Tentang Ketuhanan sebagai nilai yang “disucikan” bisa dijelaskan urgensinya sebagai basis sosiabilitas dengan meminjam pandangan Emile Durkheim. Menurutnya, Homo sapiens itu pada dasarnya adalah Homo duplex, makhluk yang eksis pada dua level; sebagai individu dan sebagai bagian dari masyarakat yang lebih luas.

Dalam relasi sosial, ada dua sentimen yang bisa dibedakan. Pertama, “sentimen sosial” yang mengikat hubungan seseorang dengan orang lain sebagai sesama warga (anggota kelompok). Hal ini termanifestasi di dalam komunitas, dalam hubungan hidup (antar-individu) sehari-hari. Level relasi ini masuk pada ranah profan. Kedua, “sentimen sosial” yang mengikat sesorang dengan entitas sosial secara keseluruhan. Hal ini termanifestasi terutama dalam hubungan antara kelompok (komunitas) dengan kelompok (komunitas) lain, yang bisa disebut sebagai relasi “antar-sosial”.

Di dalam relasi pertama, otonomi dan kepribadian seseorang masih relatif utuh, tidak terlalu kehilangan independensinya. Dalam relasi kedua, seseorang semata-mata bagian dari suatu keseluruhan, di mana otonomi dan kepribadian seseorang tunduk pada tindakan, pengaruh dan karakter keseluruhan, yang membentuk kohesi sosial. Dalam pandangannya, emosi kolektif ini menarik manusia sepenuhnya, meskipun sera termporer, pada level yang lebih tinggi, yakni ranah “suci” (sacred), dimana kepentingan kedirian pudar, sedang kepentingan kolektif menjadi dominan.

Durkheim meyakini, pergerakan manusia secara bola-balik di antara dua ranah (profane dan sacred) inilah melahirkan ide (keyakinan) tentang Tuhan, spirit, sorga, dan konsepsi tentang tatanan moral bersama. Dengan demikian, eksistensi agama dan Tuhan memiliki fungsi penting sebagai kekuatan integratif dalam relasi “antar-sosial”, dimana segala keragaman kelompok bisa dipersatukan secara sosial oleh spirit ketuhanan (Durkheim, 1992).

Gerak vertikal ke wilayah “suci” (sacred) sebagai basis sosiabilitas dalam masyarakat multiagama dan multikepercayaan masih menyimpan persoalan. Tuhan (keyakinan keagamaan) yang berbeda bisa melahirkan keragaman komunitas moral, yang menyulitkan integrasi nasional. Untuk mengatasinya, dalam Pancasila, gerak pendakian menuju ranah “suci” ini tidak berhenti pada stase “Tuhan kelompok” (tribal-communal god), namun ditarik lebih tinggi menuju “Tuhan universal” (universal god). Yakni, Tuhan welas-asih (rahman-rahim) yang menjadi titik-temua semua agama dan keyakinan.
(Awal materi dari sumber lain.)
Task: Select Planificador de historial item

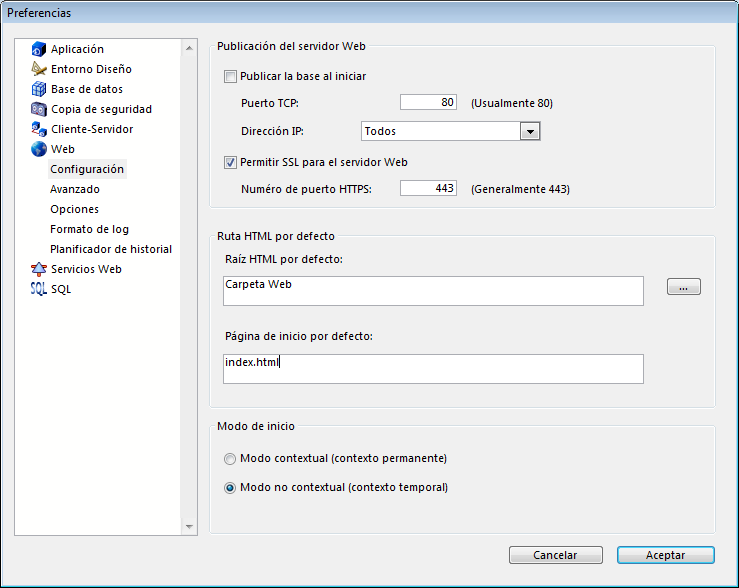Action: click(111, 249)
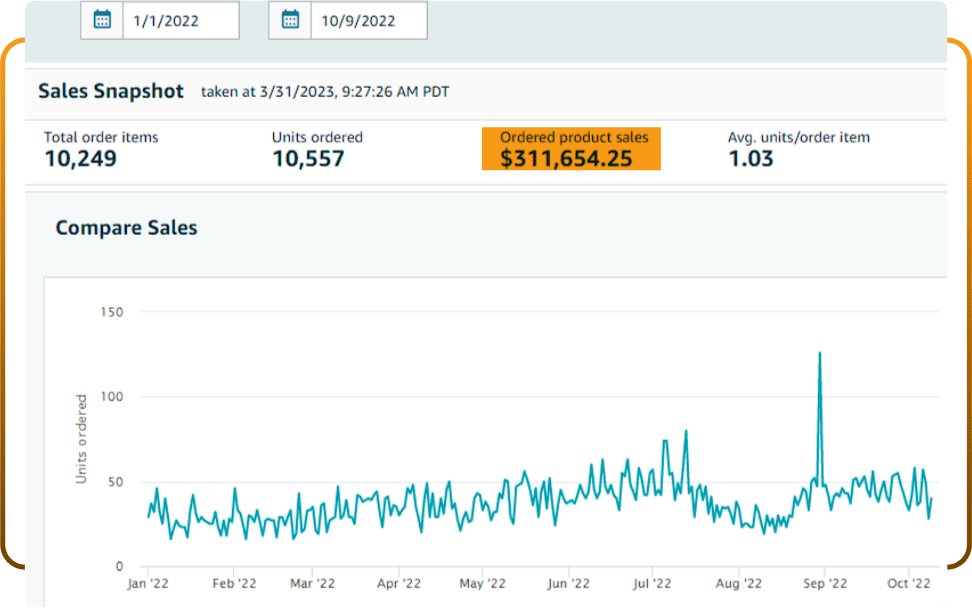Click the Sales Snapshot heading
Screen dimensions: 972x608
(x=111, y=91)
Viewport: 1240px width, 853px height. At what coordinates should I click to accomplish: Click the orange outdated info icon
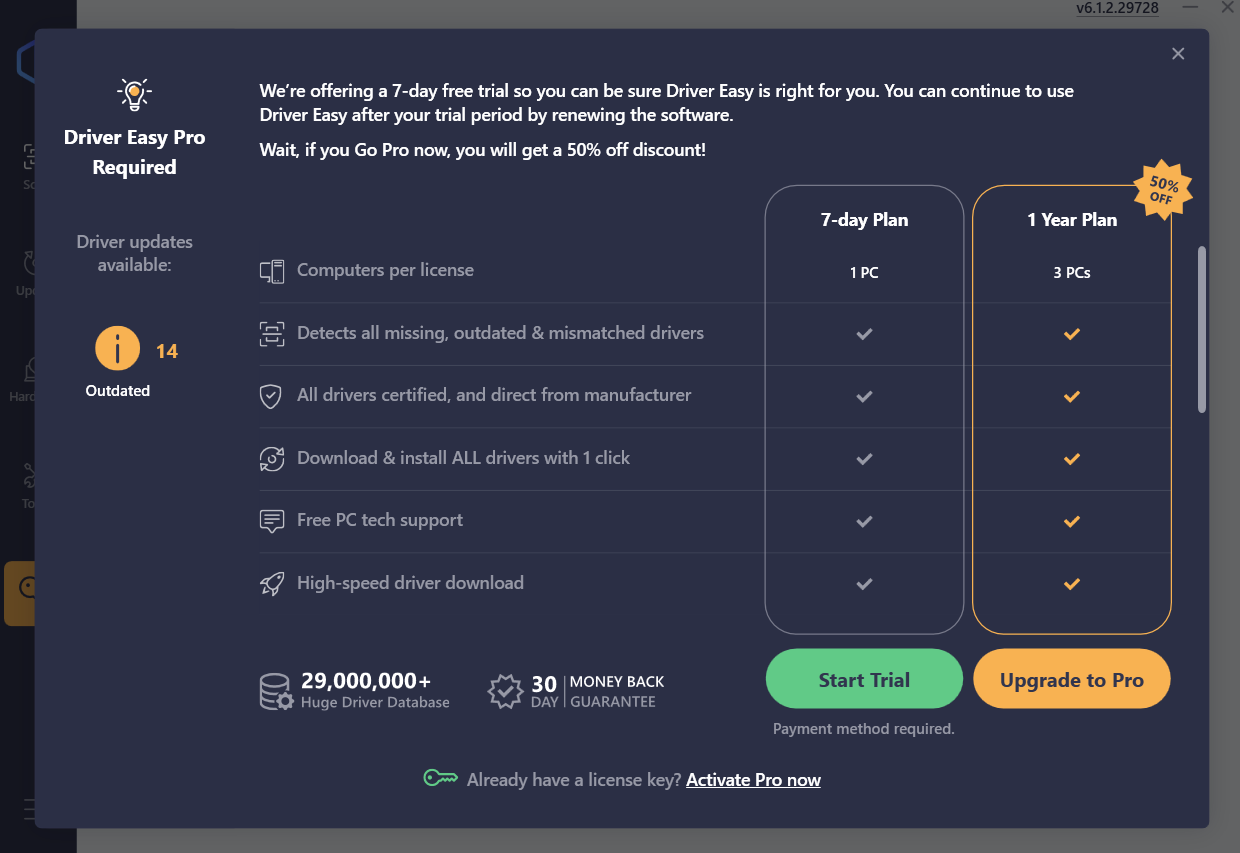117,349
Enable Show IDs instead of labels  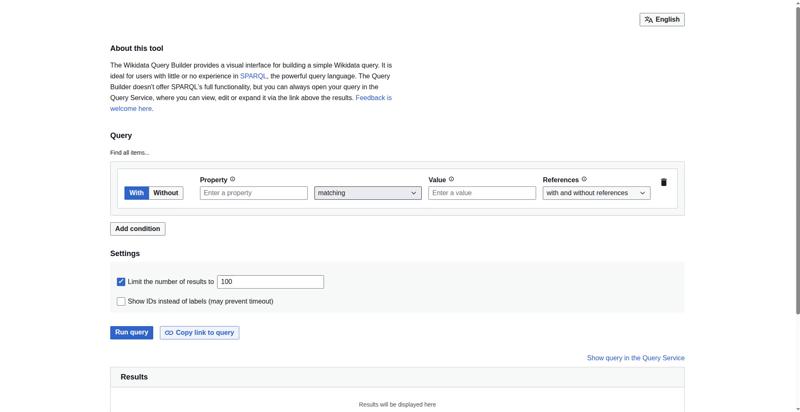121,301
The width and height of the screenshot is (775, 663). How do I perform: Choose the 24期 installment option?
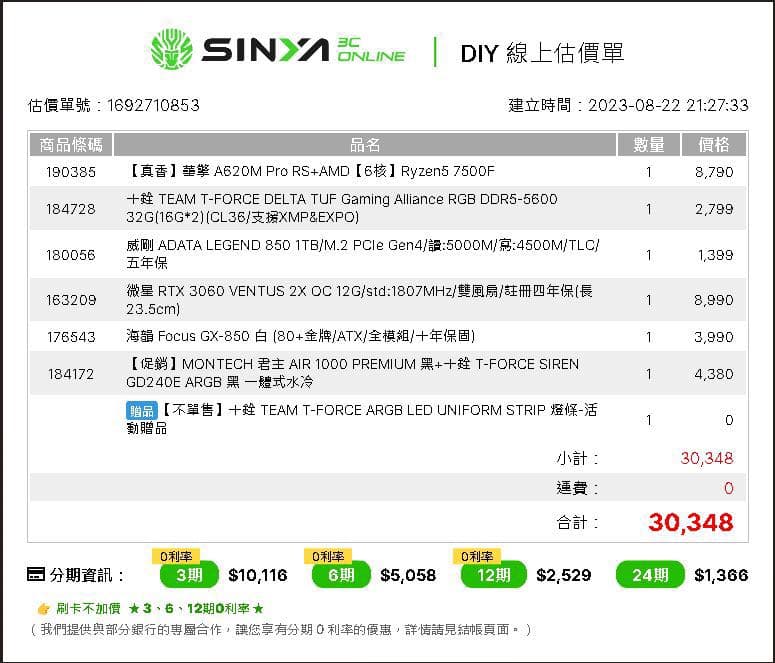[650, 576]
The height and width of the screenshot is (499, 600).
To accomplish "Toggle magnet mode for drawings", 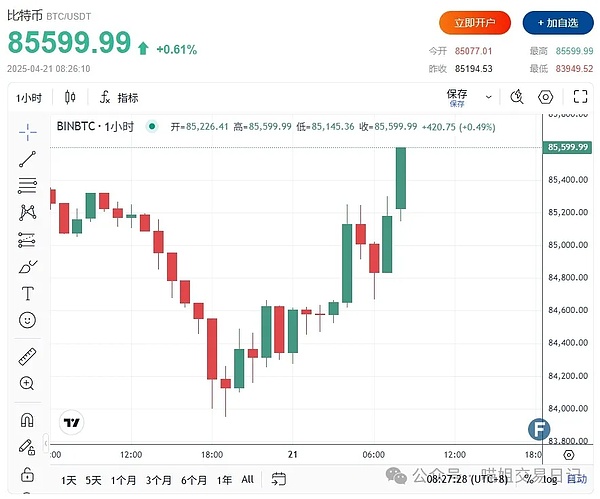I will 27,420.
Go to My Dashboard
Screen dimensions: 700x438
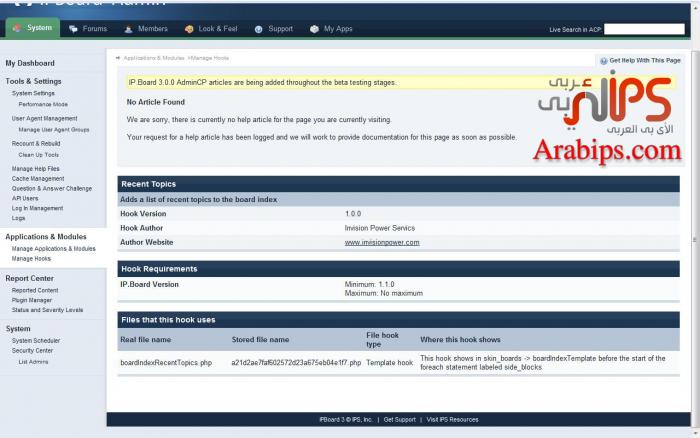[x=30, y=63]
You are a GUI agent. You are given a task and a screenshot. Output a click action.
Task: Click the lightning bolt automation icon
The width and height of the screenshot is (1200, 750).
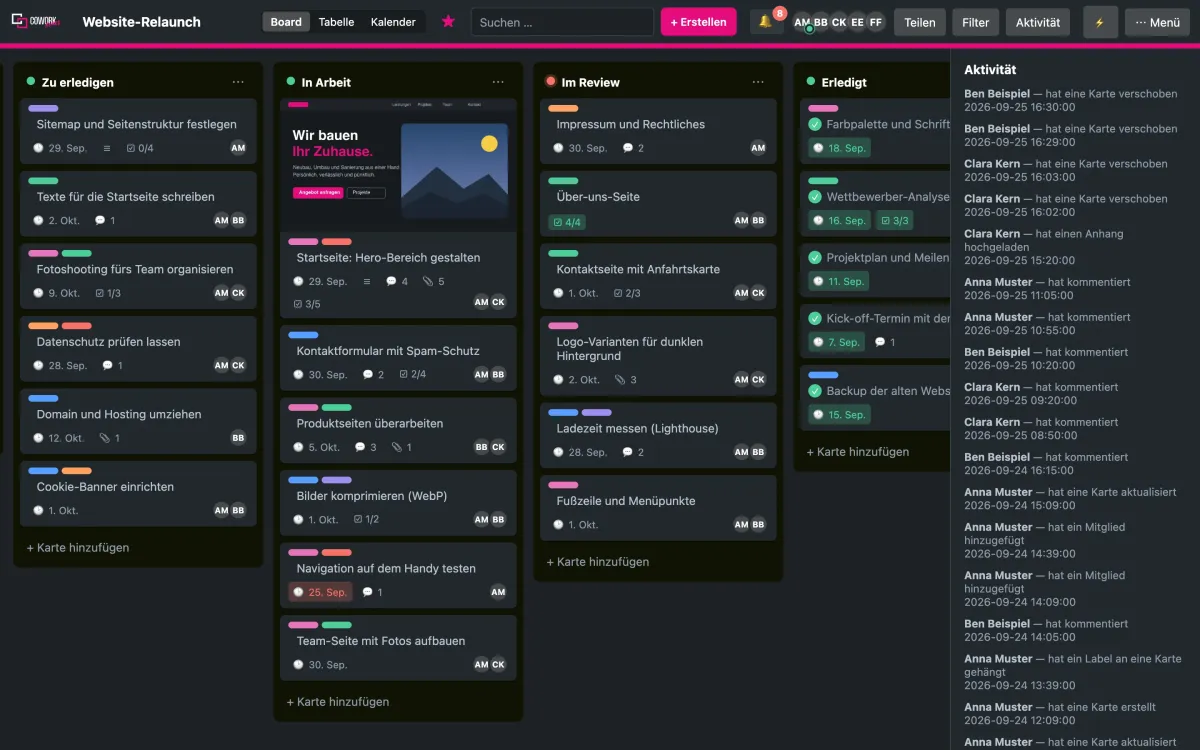pos(1100,22)
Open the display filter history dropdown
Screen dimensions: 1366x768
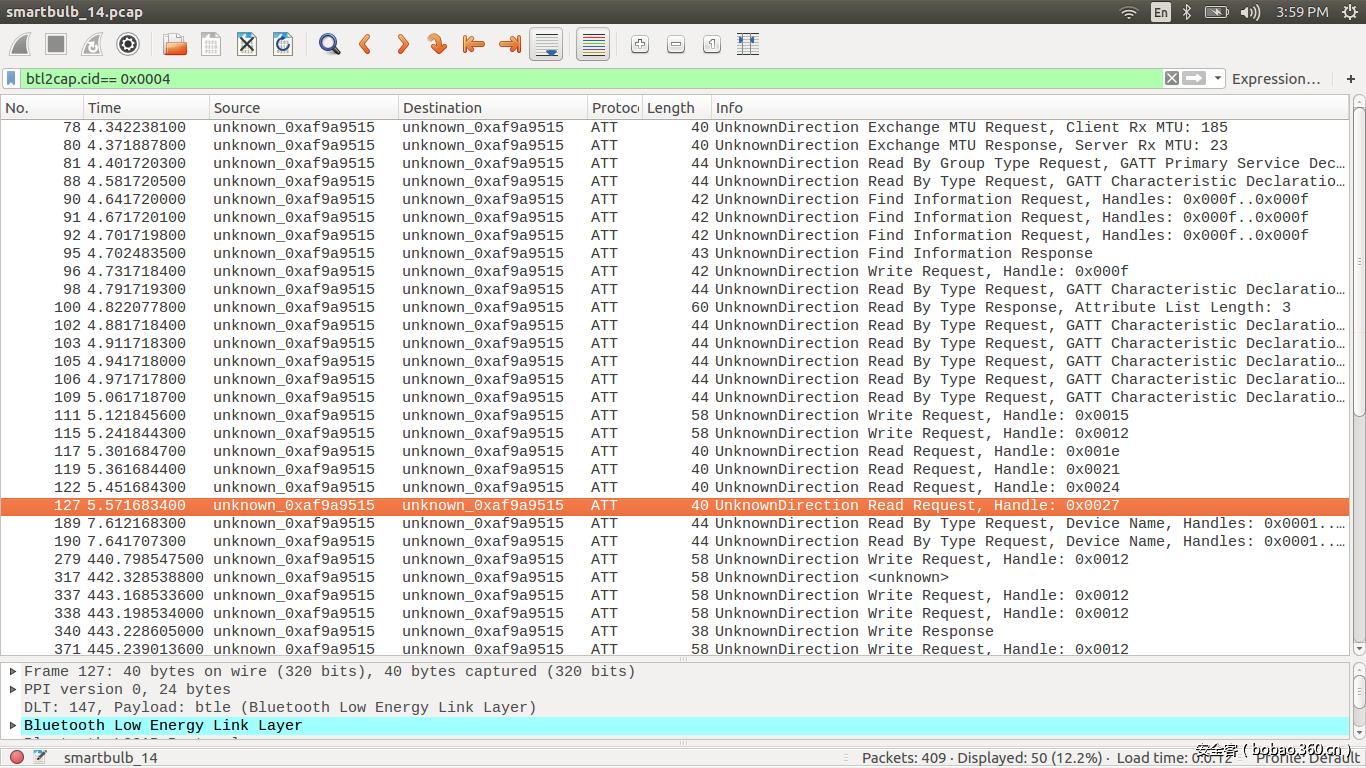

Dalam pidato 1 Juni 1945, Soekarno menyatakan, “Hendaknya Negara Indonesia ialah negara yang tiap-tiap orangnya dapat menyembah Tuhannya dengan cara yang leluasa. Segenap rakyat hendaknya ber-Tuhan secara kebudayaan, yakni dengan tiada ‘egoisme-agama’. Dan hendaknya Negara Indonesia satu Negara yang bertuhan!”

Dengan demikian, Ketuhanan dalam Pancasila adalah ketuhanan yang telah direkonsiliasikan ke dalam “agama publik” (civic religion) yang bersifat inklusif. Untuk memperkuat aspek inklusivitas tersebut, sebutan pada “Yang Mahasuci” itu sendiri tidak menggunakan istilah yang punya konotasi kegamaan tertentu, melainkan istilah yang bisa diterima oleh semua komunitas agama (baik penganut monotheis maupun politheis). Istilahnya adalah “Tuhan” (Ketuhanan).

Sila pertama meyakini bahwa kodrat keberadaan manusia merupakan perwujudan istimewa dari semesta sebagai kristalisasi dari cinta kasih Tuhan (Yang Tak Terhingga). Meski merupakan perwujudan istimewa dari semesta, manusia tetaplah merupakan bagian dari semesta, yang dengan keistimewaannya itu tidaklah menghadirkan kerusakan (fasad) bagi kebersamaan, melainkah harus dapat menjaga harmoni (maslahat-manfaat) bagi kebersamaan. Sebagai bagian dari semesta, manusia bersifat terbatas, relatif dan tergantung, sehingga memerlukan keterbukaan pada sesuatu yang transenden dan menjalin kerjasama dengan yang lain. Keterbukaan pada yang transenden itu diperlukan untuk mencegak absolutisme (memutlakan hal-hal yang imanen), yang dengan itu paham persamaan manusia dan kerjasama dimungkinkan.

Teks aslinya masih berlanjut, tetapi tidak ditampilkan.